The MapR prerequisites include installing all necessary client libraries on the Data Collector machine. If you use a core installation of Data Collector, you must install the MapR stage libraries. If you use a common installation of Data Collector, you install MapR stage libraries when Data Collector does not include the version that you want to use. Then, you run the command to set up MapR.
If the MapR cluster is enabled with built-in security, you also must configure Data Collector to connect to a secure MapR cluster and ensure that a valid ticket exists for the Data Collector user.
Supported Versions
- MapR 6.0.0 with optional EEP 4.x
- MapR 6.0.1 with optional EEP 5.x
- MapR 6.1.x with optional EEP 6.x
Different MapR and HPE Ezmeral Data Fabric versions require different versions of Java. For more information, see Java Versions and Available Features.
To view the complete list of supported EEPs, see the HPE Ezmeral Data Fabric documentation.
Step 1. Install Client Libraries as Needed
You can install Data Collector on a node in the MapR cluster or on a client machine. A client machine is one that is outside the cluster or on your local machine. When you install Data Collector on a client machine, the MapR client package must be installed on the machine.
If you install Data Collector on a node in the MapR cluster, or on a client machine that has the MapR client package installed, you can skip this step.

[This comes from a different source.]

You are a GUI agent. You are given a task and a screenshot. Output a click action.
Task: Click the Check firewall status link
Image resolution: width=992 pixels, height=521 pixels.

- MapR client library - Typically named
mapr-client_<version>.<ext>
.You can download the files for your operating system here:http://archive.mapr.com/releases/
- Kafka client library - Typically named
mapr-kafka-<version>.<ext>
.You can download the files for your operating system here:http://package.mapr.com/releases/MEP/
export
LD_LIBRARY_PATH="${MAPR_HOME}/lib"
. On MacOS, you might use
export JAVA_LIBRARY_PATH="${MAPR_HOME}/lib"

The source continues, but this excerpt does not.